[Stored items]
= Beginning of Section =

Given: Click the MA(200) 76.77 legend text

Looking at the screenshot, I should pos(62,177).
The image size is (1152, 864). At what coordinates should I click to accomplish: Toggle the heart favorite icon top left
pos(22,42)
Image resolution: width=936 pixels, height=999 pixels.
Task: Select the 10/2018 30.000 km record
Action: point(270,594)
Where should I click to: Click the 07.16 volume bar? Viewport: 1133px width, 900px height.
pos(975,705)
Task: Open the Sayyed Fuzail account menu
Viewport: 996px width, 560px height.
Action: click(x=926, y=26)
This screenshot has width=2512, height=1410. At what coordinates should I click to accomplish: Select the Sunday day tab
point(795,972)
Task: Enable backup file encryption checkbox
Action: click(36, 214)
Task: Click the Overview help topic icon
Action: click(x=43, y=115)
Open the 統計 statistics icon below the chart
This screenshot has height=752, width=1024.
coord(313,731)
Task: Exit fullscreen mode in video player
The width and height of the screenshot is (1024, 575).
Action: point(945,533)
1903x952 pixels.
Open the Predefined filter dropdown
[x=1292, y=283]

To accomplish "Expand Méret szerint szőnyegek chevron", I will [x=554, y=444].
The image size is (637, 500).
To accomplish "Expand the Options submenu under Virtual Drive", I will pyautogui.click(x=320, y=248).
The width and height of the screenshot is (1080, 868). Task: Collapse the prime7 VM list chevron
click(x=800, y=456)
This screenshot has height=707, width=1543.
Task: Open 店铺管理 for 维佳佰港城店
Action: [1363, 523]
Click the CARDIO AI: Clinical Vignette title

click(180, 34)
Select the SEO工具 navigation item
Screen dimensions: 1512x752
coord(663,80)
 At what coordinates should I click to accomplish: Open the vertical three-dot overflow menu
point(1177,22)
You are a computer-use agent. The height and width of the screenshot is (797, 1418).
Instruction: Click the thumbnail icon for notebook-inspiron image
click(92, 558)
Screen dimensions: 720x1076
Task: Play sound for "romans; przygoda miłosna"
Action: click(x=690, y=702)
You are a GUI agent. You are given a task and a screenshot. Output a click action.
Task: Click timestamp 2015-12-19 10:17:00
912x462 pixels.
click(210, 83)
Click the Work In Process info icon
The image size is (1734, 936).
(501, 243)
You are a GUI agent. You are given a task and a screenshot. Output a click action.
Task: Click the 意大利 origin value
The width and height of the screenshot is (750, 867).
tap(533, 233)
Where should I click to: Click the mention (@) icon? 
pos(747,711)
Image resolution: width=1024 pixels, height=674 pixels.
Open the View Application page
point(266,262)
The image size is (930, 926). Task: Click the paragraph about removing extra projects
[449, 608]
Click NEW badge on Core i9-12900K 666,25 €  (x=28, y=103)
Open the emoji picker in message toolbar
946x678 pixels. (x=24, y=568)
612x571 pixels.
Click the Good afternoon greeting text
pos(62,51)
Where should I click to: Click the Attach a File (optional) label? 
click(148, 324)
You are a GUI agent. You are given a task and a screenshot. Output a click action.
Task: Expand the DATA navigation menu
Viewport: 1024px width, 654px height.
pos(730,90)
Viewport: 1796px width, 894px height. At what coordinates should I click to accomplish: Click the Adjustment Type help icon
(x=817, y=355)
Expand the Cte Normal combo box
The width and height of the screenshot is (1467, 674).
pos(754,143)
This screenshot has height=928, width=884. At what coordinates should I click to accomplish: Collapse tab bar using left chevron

= End of Section =

### PROMPT
From start to finish, retype the records above with complete accuracy.

### YOUR RESPONSE
Given: Click the MA(200) 76.77 legend text

Looking at the screenshot, I should pos(62,177).
The image size is (1152, 864). At what coordinates should I click to accomplish: Toggle the heart favorite icon top left
pos(22,42)
Image resolution: width=936 pixels, height=999 pixels.
Task: Select the 10/2018 30.000 km record
Action: point(270,594)
Where should I click to: Click the 07.16 volume bar? Viewport: 1133px width, 900px height.
pos(975,705)
Task: Open the Sayyed Fuzail account menu
Viewport: 996px width, 560px height.
Action: click(x=926, y=26)
This screenshot has width=2512, height=1410. At what coordinates should I click to accomplish: Select the Sunday day tab
point(795,972)
Task: Enable backup file encryption checkbox
Action: click(36, 214)
Task: Click the Overview help topic icon
Action: click(x=43, y=115)
Open the 統計 statistics icon below the chart
This screenshot has height=752, width=1024.
coord(313,731)
Task: Exit fullscreen mode in video player
The width and height of the screenshot is (1024, 575).
Action: point(945,533)
1903x952 pixels.
Open the Predefined filter dropdown
[x=1292, y=283]

To accomplish "Expand Méret szerint szőnyegek chevron", I will [x=554, y=444].
The image size is (637, 500).
To accomplish "Expand the Options submenu under Virtual Drive", I will pyautogui.click(x=320, y=248).
The width and height of the screenshot is (1080, 868). Task: Collapse the prime7 VM list chevron
click(x=800, y=456)
This screenshot has height=707, width=1543.
Task: Open 店铺管理 for 维佳佰港城店
Action: [1363, 523]
Click the CARDIO AI: Clinical Vignette title

click(180, 34)
Select the SEO工具 navigation item
Screen dimensions: 1512x752
coord(663,80)
 At what coordinates should I click to accomplish: Open the vertical three-dot overflow menu
point(1177,22)
You are a computer-use agent. The height and width of the screenshot is (797, 1418).
Instruction: Click the thumbnail icon for notebook-inspiron image
click(92, 558)
Screen dimensions: 720x1076
Task: Play sound for "romans; przygoda miłosna"
Action: click(x=690, y=702)
You are a GUI agent. You are given a task and a screenshot. Output a click action.
Task: Click timestamp 2015-12-19 10:17:00
912x462 pixels.
click(210, 83)
Click the Work In Process info icon
The image size is (1734, 936).
(501, 243)
You are a GUI agent. You are given a task and a screenshot. Output a click action.
Task: Click the 意大利 origin value
The width and height of the screenshot is (750, 867).
tap(533, 233)
Where should I click to: Click the mention (@) icon? 
pos(747,711)
Image resolution: width=1024 pixels, height=674 pixels.
Open the View Application page
point(266,262)
The image size is (930, 926). Task: Click the paragraph about removing extra projects
[449, 608]
Click NEW badge on Core i9-12900K 666,25 €  (x=28, y=103)
Open the emoji picker in message toolbar
946x678 pixels. (x=24, y=568)
612x571 pixels.
Click the Good afternoon greeting text
pos(62,51)
Where should I click to: Click the Attach a File (optional) label? 
click(148, 324)
You are a GUI agent. You are given a task and a screenshot. Output a click action.
Task: Expand the DATA navigation menu
Viewport: 1024px width, 654px height.
pos(730,90)
Viewport: 1796px width, 894px height. At what coordinates should I click to accomplish: Click the Adjustment Type help icon
(x=817, y=355)
Expand the Cte Normal combo box
The width and height of the screenshot is (1467, 674).
pos(754,143)
This screenshot has height=928, width=884. At what coordinates should I click to accomplish: Collapse tab bar using left chevron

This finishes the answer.